After VIVUS's (Nasdaq: VVUS) Qnexa and Arena Pharmaceuticals' (Nasdaq: ARNA) lorcaserin went down swinging, it seemed like Orexigen's (Nasdaq: OREX) obesity drug Contrave was doomed to end the inning. Instead, the company got a solid base hit yesterday, with a 13-to-7 positive recommendation from a Food and Drug Administration advisory panel.

Whether Contrave actually scores any success remains to be seen. The FDA itself has the final say on whether the drug will gain approval, and the agency has ruled what appeared to be home runs at the advisory-board level as foul balls after further review.

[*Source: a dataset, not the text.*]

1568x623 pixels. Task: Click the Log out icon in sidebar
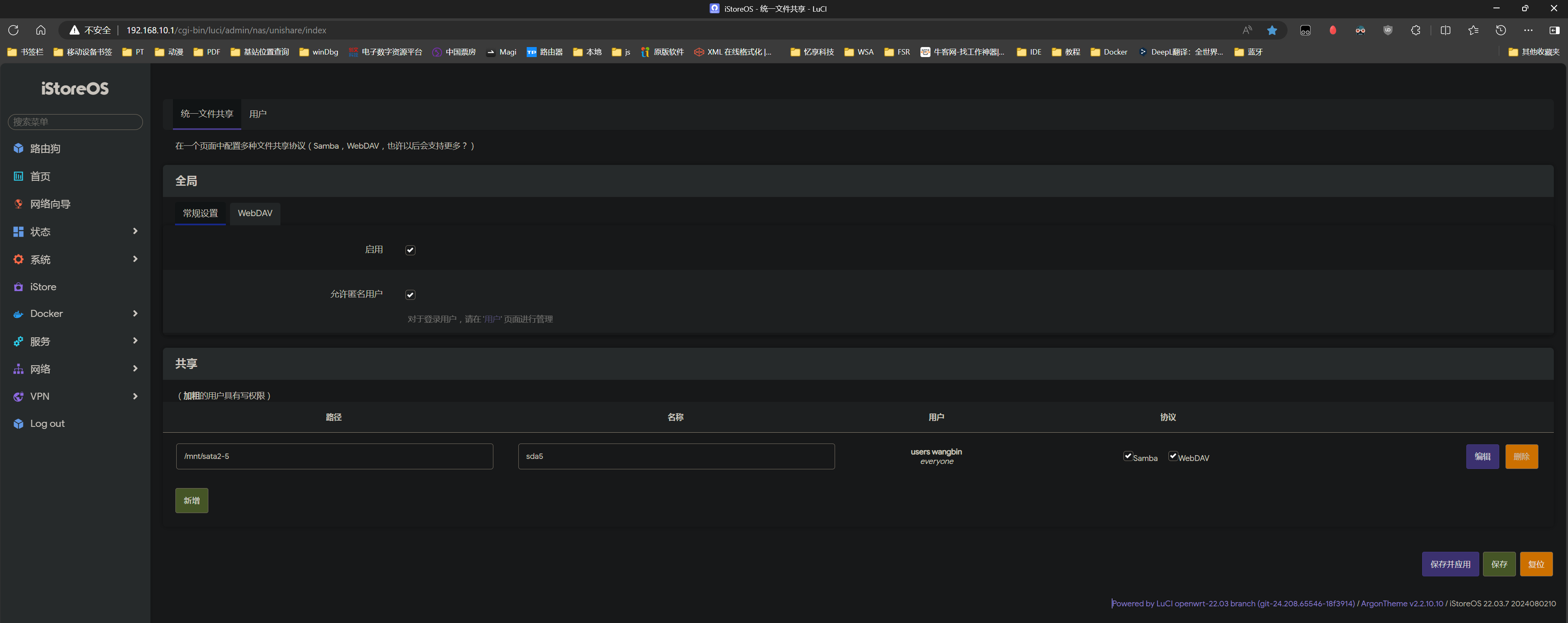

The panel also voted 11-8 that the company should do a post-marketing safety study to ensure that the cardiovascular side effects don't outweigh the benefits. My take from the panelists' explanations of their votes was that many of the 11 wanted a preapproval study, but felt that moving the fence and requiring such a large study prior to approval would discourage the development of Contrave and other obesity drugs.

While I applaud their gumption and think they're right, I'm not convinced that the FDA shares their thinking. The agency's top concern these days is safety, and it appears that the FDA could care less if that makes it hard to get a drug approved. Witness the new requirement that Amylin Pharmaceuticals (Nasdaq: AMLN) and Eli Lilly (NYSE: LLY) now have to run a thorough QT study on their diabetes drug Bydureon, even though that didn't seem to be a requirement the first time the FDA reviewed the drug.

Orexigen more than doubled today, but it's still only a $450 million company. There's still plenty of upside from here if Contrave is actually approved, because investors aren't completely convinced of what the FDA will do. For instance, on the options exchanges, the April $10 calls and puts are both trading at around $3 each, implying a huge amount of uncertainty and potential volatility in the next four months.

If you wanted to set up an options straddle to try to profit whichever way the FDA decision went, you'd have to spend about $6, or 60% of the current value! In other words, making the straddle purchase would require the stock to get back down below $4 or above $16 before you would profit. Clearly, investors think both are possible.

The Contrave ball is still up in the air, but where it'll land is anyone's guess.